Ospedale di Cetraro, riapre l'Osservazione breve intensiva: arrivano medici, infermieri e nuovi servizi
Prosegue il piano di rilancio del presidio sanitario tirrenico. Rafforzato l'organico con un chirurgo, due cardiologi, un anestesista e dieci infermieri, mentre sono in arrivo altri otto Oss. Previsti anche investimenti per diagnostica, laboratori e digitalizzazione
Prosegue il percorso di rilancio dell'Ospedale di Cetraro, con nuovi interventi destinati a rafforzare l'organizzazione sanitaria e ad ampliare l'offerta assistenziale del presidio, punto di riferimento per la costa tirrenica cosentina.
Tra le principali novità figura la riapertura dell'Osservazione Breve Intensiva (OBI), resa possibile grazie al potenziamento dell'organico.

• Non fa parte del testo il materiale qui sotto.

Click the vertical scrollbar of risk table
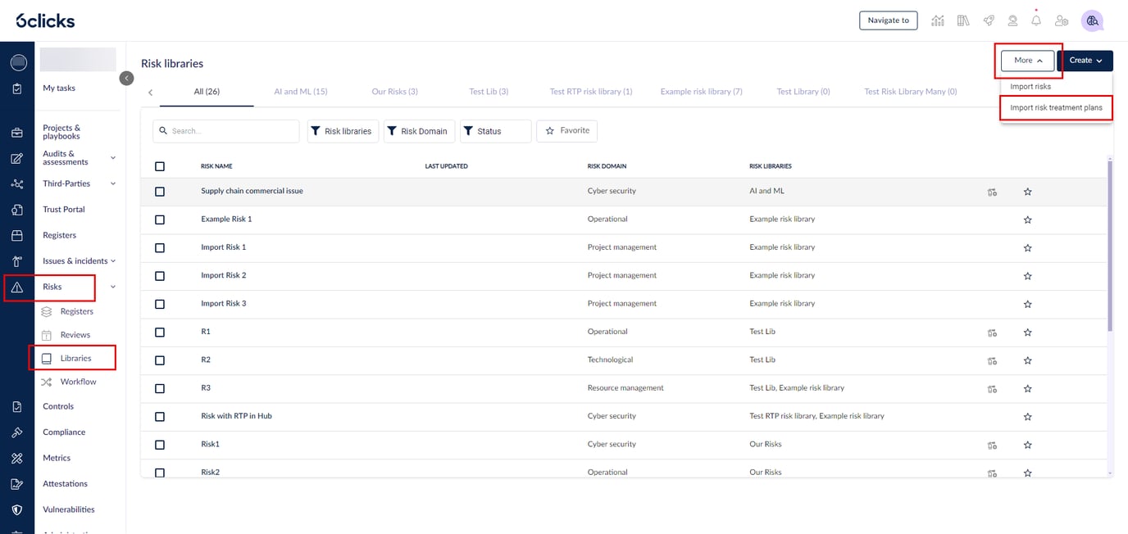 1110,246
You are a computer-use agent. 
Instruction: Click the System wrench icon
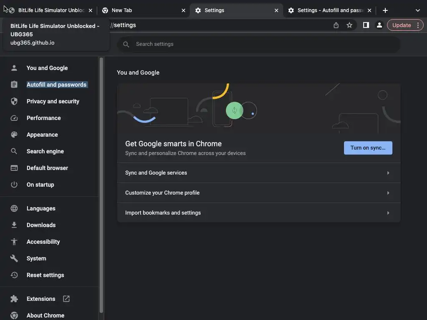point(14,258)
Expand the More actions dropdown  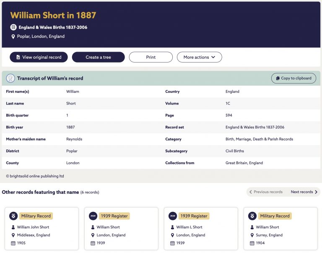200,57
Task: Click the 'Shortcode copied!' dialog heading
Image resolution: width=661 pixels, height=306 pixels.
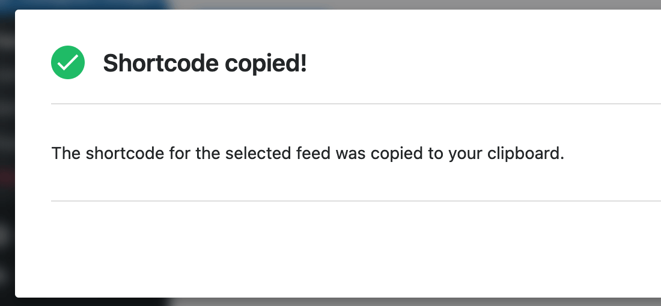Action: coord(205,63)
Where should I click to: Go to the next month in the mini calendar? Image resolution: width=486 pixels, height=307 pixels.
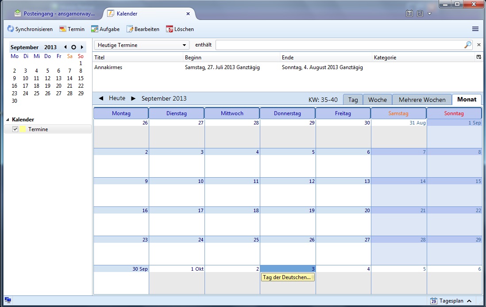click(82, 47)
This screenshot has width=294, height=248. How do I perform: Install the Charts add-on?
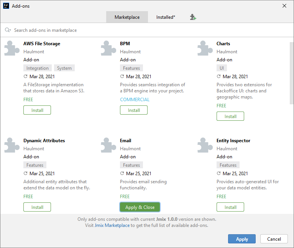(230, 116)
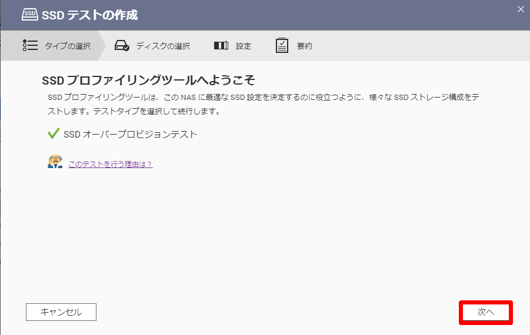The height and width of the screenshot is (335, 530).
Task: Click the green checkmark for SSD over-provisioning test
Action: click(x=54, y=134)
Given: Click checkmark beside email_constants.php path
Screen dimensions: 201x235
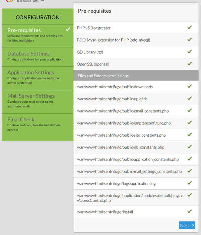Looking at the screenshot, I should point(190,110).
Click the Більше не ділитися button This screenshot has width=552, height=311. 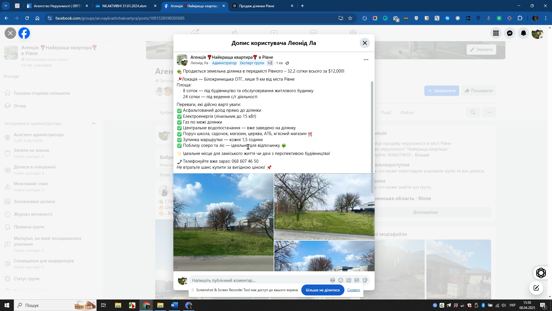tap(323, 290)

Nelle ultime settimane hanno infatti preso servizio un chirurgo, due cardiologi, un anestesista e dieci infermieri, mentre nelle prossime settimane è previsto l'arrivo di otto operatori socio-sanitari (Oss). Contestualmente è stato avviato anche un intervento di ampliamento e ammodernamento dell'OBI.
«Stiamo rispettando gli impegni assunti con il territorio. Il rafforzamento dell'organico, la riapertura dell'OBI e gli interventi programmati rappresentano i primi risultati di un percorso di rilancio che proseguirà con determinazione. Il nostro obiettivo è restituire ai cittadini un ospedale sempre più efficiente, moderno e capace di rispondere ai bisogni di salute del territorio», ha dichiarato il commissario straordinario dell'Asp di Cosenza, Vitaliano De Salazar, ringraziando anche i dirigenti aziendali impegnati nel percorso di riorganizzazione.
Il piano prevede inoltre la riorganizzazione della diagnostica, il potenziamento delle attività di laboratorio, la digitalizzazione dei percorsi clinici, l'attivazione dell'ambulatorio dedicato al Dna e del Centro di Assistenza Malattie Endocrine (Came), oltre all'apertura di uno sportello gratuito settimanale rivolto ai cittadini.
Soddisfazione è stata espressa dal sindaco di Cetraro, Giuseppe Aieta, promotore della cabina di regia istituzionale con l'Asp. «Oggi vediamo concretizzarsi un lavoro costruito attraverso una leale collaborazione istituzionale. Il rafforzamento del personale, la riapertura dell'OBI e i nuovi investimenti dimostrano che l'Ospedale di Cetraro è tornato al centro dell'attenzione dell'Azienda sanitaria e della Regione. È una risposta importante per tutta la comunità del Tirreno cosentino», ha affermato.
Anche il dottor Barreca ha evidenziato il valore degli interventi in corso, sottolineando come l'incremento delle professionalità e il potenziamento dei servizi consentiranno di migliorare i percorsi assistenziali, ridurre i tempi di risposta e offrire prestazioni più qualificate ai cittadini.
L'Azienda sanitaria provinciale conferma infine l'intenzione di proseguire il programma di rilancio del presidio attraverso investimenti sul personale, sull'innovazione tecnologica e sull'ammodernamento delle strutture, con l'obiettivo di consolidare il ruolo dell'ospedale all'interno della rete sanitaria provinciale.